I am experiencing a peculiar problem in C++. I created a variable of type Double. Then I did some calculations with some values assigned to other variables and assigned the result to the double variable I declared. It gave me a result with a long decimal part. I want it to round to only 2 decimal places. and store it into the variable. But even after several attempt rounding, I couldnt round it to 2 decimal places.
Then I tried another way to check what the real problem is. I created a Double variable and assigned it the value 1.11. But when I debugged it by putting a break point and added a watch for that variable, I could find that the value now stored in the variable is 1.109999999999.
My question is, why is it showing like that? Isnt there any way in which we can round the variable into two decimal places? Why is it showing a long decimal part even if we assign a number with just two decimal places?
Please suggest a way to store numbers - whether it is calculated or directly assigned - as it is, in a double variable rather than a number with a long decimal part.
In the set of double values, there is no such thing as the number 1.11 because internally, double uses a binary representation (as opposed to humans who are used to a decimal representation). Most finite decimal numbers (such as 1.11) have an infinite representation in binary, but since memory is limited, you lose some precision because of rounding.
The closest you can get to 1.11 with the double data type is 1.1100000000000000976996261670137755572795867919921875, which is internally represented as 0x3ff1c28f5c28f5c3.
Your requirement of two decimal places sounds like you are working with money. A simple solution is to store the cents in an integer (as opposed to the dollars in a double):
int cents = 111;
This way, you don't lose any precision. Another solution is to use a dedicated decimal data type.

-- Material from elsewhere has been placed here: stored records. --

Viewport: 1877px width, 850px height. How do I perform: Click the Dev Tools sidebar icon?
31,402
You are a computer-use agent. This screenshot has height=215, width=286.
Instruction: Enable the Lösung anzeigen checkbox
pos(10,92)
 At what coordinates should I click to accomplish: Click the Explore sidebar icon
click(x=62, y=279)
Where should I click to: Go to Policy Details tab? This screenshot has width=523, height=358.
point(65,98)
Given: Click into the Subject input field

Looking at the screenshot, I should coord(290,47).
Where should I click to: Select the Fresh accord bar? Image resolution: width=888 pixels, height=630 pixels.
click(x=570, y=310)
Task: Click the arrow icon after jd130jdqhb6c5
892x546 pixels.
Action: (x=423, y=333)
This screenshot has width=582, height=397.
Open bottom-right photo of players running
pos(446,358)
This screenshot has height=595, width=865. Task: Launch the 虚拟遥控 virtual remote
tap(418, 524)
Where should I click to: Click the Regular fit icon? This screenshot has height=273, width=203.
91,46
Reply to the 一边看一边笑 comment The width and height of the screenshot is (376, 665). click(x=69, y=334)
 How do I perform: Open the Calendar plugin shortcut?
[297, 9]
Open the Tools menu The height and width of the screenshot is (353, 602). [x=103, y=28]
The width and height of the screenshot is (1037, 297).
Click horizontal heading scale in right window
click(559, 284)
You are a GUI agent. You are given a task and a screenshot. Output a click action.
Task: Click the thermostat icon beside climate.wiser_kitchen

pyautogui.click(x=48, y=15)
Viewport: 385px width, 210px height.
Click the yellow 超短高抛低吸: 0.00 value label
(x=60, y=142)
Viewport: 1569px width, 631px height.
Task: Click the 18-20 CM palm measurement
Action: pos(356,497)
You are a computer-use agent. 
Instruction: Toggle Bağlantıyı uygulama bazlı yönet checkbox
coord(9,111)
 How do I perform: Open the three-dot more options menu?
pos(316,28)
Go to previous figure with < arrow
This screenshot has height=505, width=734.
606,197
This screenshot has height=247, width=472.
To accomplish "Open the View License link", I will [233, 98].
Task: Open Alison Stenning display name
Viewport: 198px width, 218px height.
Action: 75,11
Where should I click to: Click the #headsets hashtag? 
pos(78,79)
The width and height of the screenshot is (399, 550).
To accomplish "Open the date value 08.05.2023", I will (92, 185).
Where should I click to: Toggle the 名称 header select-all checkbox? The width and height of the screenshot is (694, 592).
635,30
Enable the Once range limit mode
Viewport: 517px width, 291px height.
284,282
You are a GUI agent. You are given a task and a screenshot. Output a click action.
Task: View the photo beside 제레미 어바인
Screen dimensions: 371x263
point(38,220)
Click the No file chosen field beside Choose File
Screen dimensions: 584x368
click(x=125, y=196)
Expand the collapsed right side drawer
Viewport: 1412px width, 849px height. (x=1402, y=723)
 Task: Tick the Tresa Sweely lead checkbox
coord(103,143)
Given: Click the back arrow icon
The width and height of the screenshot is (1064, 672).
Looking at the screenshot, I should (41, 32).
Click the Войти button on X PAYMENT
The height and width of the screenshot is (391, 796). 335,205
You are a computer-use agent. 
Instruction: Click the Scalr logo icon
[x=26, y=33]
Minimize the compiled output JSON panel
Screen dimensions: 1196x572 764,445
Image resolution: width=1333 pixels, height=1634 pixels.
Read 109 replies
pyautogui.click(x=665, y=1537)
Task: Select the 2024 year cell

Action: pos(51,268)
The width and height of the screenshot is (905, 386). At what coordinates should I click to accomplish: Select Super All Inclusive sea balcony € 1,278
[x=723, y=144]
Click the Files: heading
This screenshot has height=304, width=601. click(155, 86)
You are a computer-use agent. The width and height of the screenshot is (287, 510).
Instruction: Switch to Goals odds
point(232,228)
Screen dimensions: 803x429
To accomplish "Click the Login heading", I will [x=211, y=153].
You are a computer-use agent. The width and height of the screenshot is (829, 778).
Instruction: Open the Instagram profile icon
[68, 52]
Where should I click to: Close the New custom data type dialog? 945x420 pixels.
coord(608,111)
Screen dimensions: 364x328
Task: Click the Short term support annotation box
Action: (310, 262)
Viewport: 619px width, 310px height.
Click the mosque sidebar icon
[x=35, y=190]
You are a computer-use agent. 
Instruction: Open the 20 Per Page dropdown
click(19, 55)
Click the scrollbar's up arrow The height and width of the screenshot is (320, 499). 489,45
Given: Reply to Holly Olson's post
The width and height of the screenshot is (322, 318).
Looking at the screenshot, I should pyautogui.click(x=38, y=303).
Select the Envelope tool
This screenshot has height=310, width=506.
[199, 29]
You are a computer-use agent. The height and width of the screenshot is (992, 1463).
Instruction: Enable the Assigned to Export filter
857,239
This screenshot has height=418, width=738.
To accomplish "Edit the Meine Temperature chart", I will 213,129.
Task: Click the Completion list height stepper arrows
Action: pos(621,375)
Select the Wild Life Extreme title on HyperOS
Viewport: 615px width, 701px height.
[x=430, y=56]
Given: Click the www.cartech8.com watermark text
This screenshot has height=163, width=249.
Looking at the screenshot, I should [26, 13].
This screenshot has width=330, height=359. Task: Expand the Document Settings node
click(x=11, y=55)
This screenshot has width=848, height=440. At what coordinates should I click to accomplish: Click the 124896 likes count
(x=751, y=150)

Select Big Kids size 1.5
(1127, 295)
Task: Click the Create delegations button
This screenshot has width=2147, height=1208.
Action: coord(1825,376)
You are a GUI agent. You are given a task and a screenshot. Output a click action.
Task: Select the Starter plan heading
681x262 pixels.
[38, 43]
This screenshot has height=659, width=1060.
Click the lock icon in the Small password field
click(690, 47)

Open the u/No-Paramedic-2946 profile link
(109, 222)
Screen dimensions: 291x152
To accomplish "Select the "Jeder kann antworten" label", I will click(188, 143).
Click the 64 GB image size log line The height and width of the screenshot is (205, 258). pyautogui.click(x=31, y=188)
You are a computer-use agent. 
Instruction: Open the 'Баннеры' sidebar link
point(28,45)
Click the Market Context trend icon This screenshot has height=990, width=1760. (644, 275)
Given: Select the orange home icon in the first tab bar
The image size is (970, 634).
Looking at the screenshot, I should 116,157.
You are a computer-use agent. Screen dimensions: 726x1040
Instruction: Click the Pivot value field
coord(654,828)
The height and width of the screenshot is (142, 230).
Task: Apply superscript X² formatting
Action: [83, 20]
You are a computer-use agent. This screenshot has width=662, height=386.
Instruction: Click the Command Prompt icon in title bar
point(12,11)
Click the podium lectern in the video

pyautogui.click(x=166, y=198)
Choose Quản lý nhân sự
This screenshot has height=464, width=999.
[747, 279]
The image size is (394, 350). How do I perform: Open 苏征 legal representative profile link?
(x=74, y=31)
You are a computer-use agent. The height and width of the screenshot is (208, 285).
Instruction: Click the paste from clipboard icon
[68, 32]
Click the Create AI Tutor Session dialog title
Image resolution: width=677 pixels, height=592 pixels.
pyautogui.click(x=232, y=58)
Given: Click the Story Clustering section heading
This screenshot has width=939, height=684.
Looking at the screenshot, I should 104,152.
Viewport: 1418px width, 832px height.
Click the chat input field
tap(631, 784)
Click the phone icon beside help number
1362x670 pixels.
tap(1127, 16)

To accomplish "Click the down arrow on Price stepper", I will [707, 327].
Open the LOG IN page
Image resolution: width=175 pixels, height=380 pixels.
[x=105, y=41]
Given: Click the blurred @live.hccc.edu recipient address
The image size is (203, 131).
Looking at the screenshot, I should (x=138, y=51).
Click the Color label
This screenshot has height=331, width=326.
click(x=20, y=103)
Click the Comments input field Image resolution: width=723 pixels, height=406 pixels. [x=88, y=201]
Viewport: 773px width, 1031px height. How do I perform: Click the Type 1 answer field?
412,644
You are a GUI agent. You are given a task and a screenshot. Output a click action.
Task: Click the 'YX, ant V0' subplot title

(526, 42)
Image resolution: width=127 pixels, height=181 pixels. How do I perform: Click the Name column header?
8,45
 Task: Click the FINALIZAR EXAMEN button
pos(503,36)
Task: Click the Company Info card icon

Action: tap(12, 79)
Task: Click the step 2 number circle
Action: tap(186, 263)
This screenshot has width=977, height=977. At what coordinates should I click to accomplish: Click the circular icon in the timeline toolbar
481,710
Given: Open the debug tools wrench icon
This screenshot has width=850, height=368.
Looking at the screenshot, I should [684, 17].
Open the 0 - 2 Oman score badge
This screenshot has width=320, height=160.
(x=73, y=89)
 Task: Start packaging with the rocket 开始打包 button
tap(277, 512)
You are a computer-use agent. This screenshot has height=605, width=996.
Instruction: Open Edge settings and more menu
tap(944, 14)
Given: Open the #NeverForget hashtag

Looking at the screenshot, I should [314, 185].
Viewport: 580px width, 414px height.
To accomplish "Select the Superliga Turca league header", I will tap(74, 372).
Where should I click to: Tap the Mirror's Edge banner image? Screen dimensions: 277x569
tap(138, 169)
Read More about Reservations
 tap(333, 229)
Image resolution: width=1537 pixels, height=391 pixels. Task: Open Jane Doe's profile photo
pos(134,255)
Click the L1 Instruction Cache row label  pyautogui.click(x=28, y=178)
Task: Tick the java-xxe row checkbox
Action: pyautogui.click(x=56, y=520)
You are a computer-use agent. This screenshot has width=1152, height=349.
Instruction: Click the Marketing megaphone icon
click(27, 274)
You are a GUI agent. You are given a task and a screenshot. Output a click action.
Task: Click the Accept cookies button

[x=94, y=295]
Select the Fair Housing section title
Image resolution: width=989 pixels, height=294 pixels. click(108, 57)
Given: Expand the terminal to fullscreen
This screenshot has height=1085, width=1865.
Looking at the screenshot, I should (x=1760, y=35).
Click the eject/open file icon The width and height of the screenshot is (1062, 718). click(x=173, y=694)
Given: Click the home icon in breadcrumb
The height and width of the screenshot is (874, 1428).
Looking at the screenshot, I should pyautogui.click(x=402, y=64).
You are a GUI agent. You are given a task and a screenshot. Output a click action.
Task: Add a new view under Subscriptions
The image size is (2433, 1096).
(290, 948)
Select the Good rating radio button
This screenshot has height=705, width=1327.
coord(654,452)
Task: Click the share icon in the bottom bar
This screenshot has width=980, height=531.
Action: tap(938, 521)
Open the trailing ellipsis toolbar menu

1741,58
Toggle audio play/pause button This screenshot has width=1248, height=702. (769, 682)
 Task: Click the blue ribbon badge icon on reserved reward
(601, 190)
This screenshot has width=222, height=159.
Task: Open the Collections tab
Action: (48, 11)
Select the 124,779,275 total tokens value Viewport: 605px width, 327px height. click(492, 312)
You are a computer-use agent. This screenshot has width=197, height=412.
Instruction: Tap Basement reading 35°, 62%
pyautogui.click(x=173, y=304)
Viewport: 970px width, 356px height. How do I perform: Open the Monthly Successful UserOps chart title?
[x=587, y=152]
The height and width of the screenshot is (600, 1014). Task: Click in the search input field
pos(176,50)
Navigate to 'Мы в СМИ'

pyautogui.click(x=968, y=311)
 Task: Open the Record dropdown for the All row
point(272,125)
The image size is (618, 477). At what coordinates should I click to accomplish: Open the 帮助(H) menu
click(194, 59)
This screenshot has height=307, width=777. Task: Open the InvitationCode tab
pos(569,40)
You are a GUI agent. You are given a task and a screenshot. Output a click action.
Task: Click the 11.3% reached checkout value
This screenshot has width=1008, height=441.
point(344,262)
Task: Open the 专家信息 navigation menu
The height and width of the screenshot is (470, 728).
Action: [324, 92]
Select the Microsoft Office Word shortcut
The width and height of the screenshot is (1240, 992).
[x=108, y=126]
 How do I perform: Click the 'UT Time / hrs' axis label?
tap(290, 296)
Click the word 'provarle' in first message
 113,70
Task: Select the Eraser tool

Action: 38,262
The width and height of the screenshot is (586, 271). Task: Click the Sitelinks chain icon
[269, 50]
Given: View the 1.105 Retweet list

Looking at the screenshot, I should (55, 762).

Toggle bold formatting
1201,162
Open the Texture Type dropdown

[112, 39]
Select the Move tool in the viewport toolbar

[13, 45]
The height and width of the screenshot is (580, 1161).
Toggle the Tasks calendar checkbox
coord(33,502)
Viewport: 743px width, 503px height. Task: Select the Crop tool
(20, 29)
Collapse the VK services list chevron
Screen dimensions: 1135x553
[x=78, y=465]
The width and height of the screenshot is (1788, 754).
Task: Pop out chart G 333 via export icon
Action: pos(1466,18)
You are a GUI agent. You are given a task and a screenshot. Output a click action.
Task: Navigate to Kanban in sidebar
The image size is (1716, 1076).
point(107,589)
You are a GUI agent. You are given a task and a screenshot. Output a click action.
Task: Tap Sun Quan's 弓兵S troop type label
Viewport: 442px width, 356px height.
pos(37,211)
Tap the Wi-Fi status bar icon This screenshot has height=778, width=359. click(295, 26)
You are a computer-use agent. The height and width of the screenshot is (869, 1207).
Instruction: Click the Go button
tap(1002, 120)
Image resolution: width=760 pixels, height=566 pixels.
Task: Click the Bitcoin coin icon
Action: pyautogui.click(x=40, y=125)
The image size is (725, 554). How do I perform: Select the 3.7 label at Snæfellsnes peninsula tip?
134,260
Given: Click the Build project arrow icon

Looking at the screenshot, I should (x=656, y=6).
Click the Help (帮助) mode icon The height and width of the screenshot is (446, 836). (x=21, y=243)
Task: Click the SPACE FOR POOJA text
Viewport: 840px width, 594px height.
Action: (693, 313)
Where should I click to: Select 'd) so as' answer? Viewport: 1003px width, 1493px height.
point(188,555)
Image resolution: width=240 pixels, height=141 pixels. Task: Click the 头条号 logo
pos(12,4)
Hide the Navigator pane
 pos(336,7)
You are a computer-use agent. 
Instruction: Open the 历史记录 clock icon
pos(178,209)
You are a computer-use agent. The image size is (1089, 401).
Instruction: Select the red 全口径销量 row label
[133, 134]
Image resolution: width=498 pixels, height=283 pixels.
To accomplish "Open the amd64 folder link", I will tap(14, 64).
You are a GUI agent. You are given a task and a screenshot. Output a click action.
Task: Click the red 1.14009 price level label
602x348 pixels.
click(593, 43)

the floating-point types like float and double are not 100% precise. They may store 14.3 as 14.299999... and there is nothing wrong about that. That is why you should NEVER compare two floats or doubles with == operator, instread you should check if the absolute value of their difference is smaller than a certain epsilon, like 0.000000001
Now, if you want to output the number in a pleasant way, you can use setprecision from <iomanip>
E.g.
#include <iostream>
#include <iomanip>
int main()
{
double d = 1.389040598345;
std::cout << setprecision(2) << d; //outputs 1.39
}
If you want to obtain the value of d rounded 2 decimal places after the point, then you can use this formula
d = floor((d*100)+0.5)/100.0; //d is now 1.39
Not every decimal number has an exact, finite, binary floating-point representation. You've already found one example, but another one is 0.1 (decimal) = 0.0001100110011... (binary).
You either need to live with that, or use a decimal floating-point library (which will be less efficient).
My recommendation would be to store numbers to full precision, and only round when you need to display them to humans.